La politique machiavélienne justifie donc la violence au nom de la violence qu’elle voit dans la nature humaine, qu’il s’agit de contenir coûte que coûte. Une logique analogue est à l’œuvre dans la pensée marxiste, à ceci près que la violence qu’elle dénonce et à laquelle elle entend répondre n’est pas celle de la nature humaine, mais de l’ordre social. « L’histoire de toute société jusqu’à nos jours n’a été que l’histoire des luttes de classes », écrivent Marx et Engels en ouverture du Manifeste du parti communiste. La paix civile, autrement dit, est toujours le masque d’une réalité sociale intrinsèquement violente, d’une « guerre civile plus ou moins larvée » entre les dominants et les dominés. Dans cette guerre perpétuelle, la violence originelle se situe du côté des premiers, qui y ont recours pour assurer leur domination sous le couvert de la légalité. Défendre la neutralité de l’ordre social, proscrire le recours à la violence hors du cadre légal, c’est donc déjà prendre parti en leur faveur ; c’est fermer les yeux sur une violence dont la définition est désormais élargie au-delà de sa réalité physique, jusqu’à caractériser le fait même de la domination matérielle. La violence révolutionnaire est donc d’abord justifiée comme une réponse dialectique à la violence bourgeoise. Merleau-Ponty l’exprime ainsi : « La révolution assume et dirige une violence que la société bourgeoise tolère dans le chômage et dans la guerre et camoufle sous le nom de fatalité. »

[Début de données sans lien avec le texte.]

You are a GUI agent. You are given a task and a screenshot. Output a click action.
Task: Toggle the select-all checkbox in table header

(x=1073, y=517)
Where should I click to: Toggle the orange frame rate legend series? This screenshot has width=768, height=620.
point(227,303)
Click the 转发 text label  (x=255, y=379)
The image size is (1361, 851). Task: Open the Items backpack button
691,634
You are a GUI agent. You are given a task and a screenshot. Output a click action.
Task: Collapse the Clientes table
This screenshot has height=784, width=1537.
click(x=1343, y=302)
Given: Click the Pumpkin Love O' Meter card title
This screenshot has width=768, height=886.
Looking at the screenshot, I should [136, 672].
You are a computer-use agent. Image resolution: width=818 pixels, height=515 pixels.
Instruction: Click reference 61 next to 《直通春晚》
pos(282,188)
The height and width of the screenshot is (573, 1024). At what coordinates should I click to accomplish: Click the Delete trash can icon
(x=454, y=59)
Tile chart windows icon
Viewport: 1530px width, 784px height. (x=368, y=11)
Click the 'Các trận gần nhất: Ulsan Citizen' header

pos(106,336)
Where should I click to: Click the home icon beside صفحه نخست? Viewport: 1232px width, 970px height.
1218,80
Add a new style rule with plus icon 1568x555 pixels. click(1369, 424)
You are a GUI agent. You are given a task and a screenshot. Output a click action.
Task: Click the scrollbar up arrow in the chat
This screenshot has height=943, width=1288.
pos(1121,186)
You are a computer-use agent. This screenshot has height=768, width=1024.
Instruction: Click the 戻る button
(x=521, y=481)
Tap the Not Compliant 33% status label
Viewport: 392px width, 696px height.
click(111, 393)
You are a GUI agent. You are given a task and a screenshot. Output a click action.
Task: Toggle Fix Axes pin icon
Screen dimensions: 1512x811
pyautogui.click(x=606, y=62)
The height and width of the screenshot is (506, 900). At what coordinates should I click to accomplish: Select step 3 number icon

Mais cela ne suffit pas : si la violence était le fin mot de l’histoire, son seul horizon, rien ne permettrait de préférer une violence à l’autre. Le philosophe français ajoute donc : « Il n’y a que des violences, et la violence révolutionnaire doit être préférée parce qu’elle a un avenir d’humanisme » (7). La violence n’est pas pensée comme une fin inéluctable, mais comme « l’accoucheuse » d’une histoire humaine dont l’issue est fondamentalement heureuse : la société sans classes, dans laquelle disparaîtront les causes mêmes de la lutte. La difficulté consiste alors à démontrer la viabilité de cette « fin de l’histoire », qui semble toujours démentie par l’histoire elle-même. Sans elle, en effet, la justification de la violence comme réponse dialectique à la violence de classe court le risque de donner raison à Machiavel, en remettant au cœur de la nature humaine une violence qui ne semble pas soluble dans l’histoire. Si « l’avenir d’humanisme » évoqué par Merleau-Ponty disparaît, autrement dit, ne restent effectivement que des violences contraires, sans espoir de dépassement possible. Pascal, dans ses Pensées, nous avertissait que « l’homme n’est ni ange ni bête, et le malheur veut que qui veut faire l’ange fait la bête ». La doctrine sociale de l’Église nous rappelle ainsi que l’exigence centrale de la lutte contre les injustices ne saurait se faire en oubliant le principe fondamental de la dignité humaine.

Godefroy Desjonquères*

*Professeur agrégé de philosophie, enseigne et rédige actuellement une thèse sur la philosophie politique de MacIntyre. Il a également traduit son dernier ouvrage, L’éthique dans les conflits de la modernité (PUF, 2026).

(1) L’expression vient de la lettre à Diognète.
(2) La Cité de Dieu, XIX, 26.
(3) Lettre 138, citant Luc 3, 14.
(4) Lettre 189.
(5) ST, IIa-IIae, Q. 64. Sur la guerre juste, Q. 40.
(6) De Regno, I, 6.
(7) Merleau-Ponty, Humanisme et terreur, 2e partie, chapitre I (nous soulignons).